O submundo estava mais silencioso do que de costume, como se até as próprias sombras tivessem recuado diante do impacto do recente confronto. Gtx, sentado à beira de um penhasco rochoso, observava o abismo abaixo com olhar vazio. Seu corpo ainda estava coberto de feridas abertas, mas a dor física era mínima comparada à batalha interna que ele enfrentava.

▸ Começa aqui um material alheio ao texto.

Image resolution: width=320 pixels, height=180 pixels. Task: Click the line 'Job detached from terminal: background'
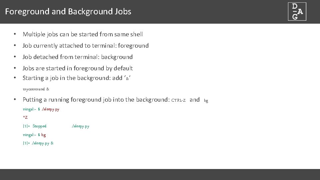pyautogui.click(x=78, y=57)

As palavras de Seraphion ecoavam em sua mente: "Aberração... afronta... destruição." Cada uma parecia uma lâmina, perfurando seu espírito. Gtx sempre acreditara que sua existência tinha um propósito, mas agora se via tomado por dúvidas. O que ele representava realmente? Seria mesmo um erro, como o Guardião Celestial afirmara?
– Pensativo demais para um guerreiro que sobreviveu a Seraphion, não acha? – disse uma voz familiar atrás dele.
Gtx virou-se lentamente e viu Askar, seu mentor, emergindo das sombras. O homem, uma figura imponente e enigmática, tinha sido um guia para Gtx desde que este começou a compreender suas habilidades. Askar tinha olhos penetrantes e uma postura firme, como alguém que sempre conhecia a resposta antes mesmo de a pergunta ser feita.
– Não estou no humor para sermões, Askar – respondeu Gtx, voltando a olhar para o abismo.
Askar cruzou os braços, estudando o jovem com atenção.
– Não vim dar sermões – disse ele, sua voz grave e controlada. – Vim lembrar quem você é. Porque parece que você esqueceu.
Gtx soltou uma risada amarga.
– Quem eu sou? Uma aberração, pelo que ouvi. Nem Seraphion acredita que mereço existir. Talvez ele esteja certo.
Askar se aproximou, sentando-se ao lado de Gtx. Ficou em silêncio por um momento, permitindo que o peso das palavras do jovem preenchesse o espaço entre eles. Então, com um tom mais severo, ele falou:
– Você realmente acredita que sua existência é um erro porque um fanático celestial assim decidiu? Gtx, o mundo não é feito de extremos. Nem luz, nem trevas, sozinhas, conseguem manter o equilíbrio. Você é uma ponte entre esses dois opostos. Uma ponte que eles temem porque não podem controlar.
Gtx olhou para Askar, seus olhos refletindo dúvida e raiva.
– Se sou tão importante, por que sempre sou caçado? Por que ninguém vê o que você diz que eu sou?
Askar respirou fundo, seu semblante endurecendo.
– Porque o mundo teme o que não entende. A luz teme ser contaminada pela escuridão, e a escuridão teme ser superada pela luz. Você é a união que eles não conseguem aceitar. Mas o que importa não é o que eles pensam, Gtx. O que importa é o que você escolhe ser.
As palavras de Askar começaram a penetrar a armadura emocional de Gtx. Ele não queria admitir, mas havia uma verdade naquilo. Mesmo assim, o peso da batalha contra Seraphion ainda pairava sobre ele.
– Ele não vai parar, Askar – murmurou Gtx. – Seraphion não vai descansar até me destruir.
Askar deu um sorriso enigmático.
– Então não fuja. Mostre a ele quem você realmente é. Não como uma aberração, mas como um equilíbrio que ninguém pode negar.
As palavras de Askar acenderam algo em Gtx, um fogo que ele pensava ter sido extinto. Ele levantou-se lentamente, sentindo as feridas em seu corpo arderem, mas ignorando a dor.
– Eu vou enfrentá-lo novamente – declarou Gtx, com determinação em sua voz. – Não para provar algo a ele, mas para provar a mim mesmo que eu sou mais do que eles enxergam.
Askar assentiu, satisfeito com a resolução do jovem.
– Essa é a atitude. Mas lembre-se: Seraphion não é apenas força bruta. Ele acredita estar lutando pelo que é certo. Para vencê-lo, você precisará fazer mais do que lutar. Precisará mostrar que há outra verdade além da dele.
Gtx olhou para o abismo mais uma vez, mas desta vez com uma nova clareza em seus olhos.
– Que assim seja – disse ele, enquanto um brilho sombrio começava a envolver seu corpo.
A dúvida ainda pairava em sua mente, mas agora estava acompanhada por algo mais poderoso: a convicção de que sua existência tinha um propósito. E ele estava disposto a lutar, não apenas contra Seraphion, mas contra o destino que os outros tentavam impor a ele.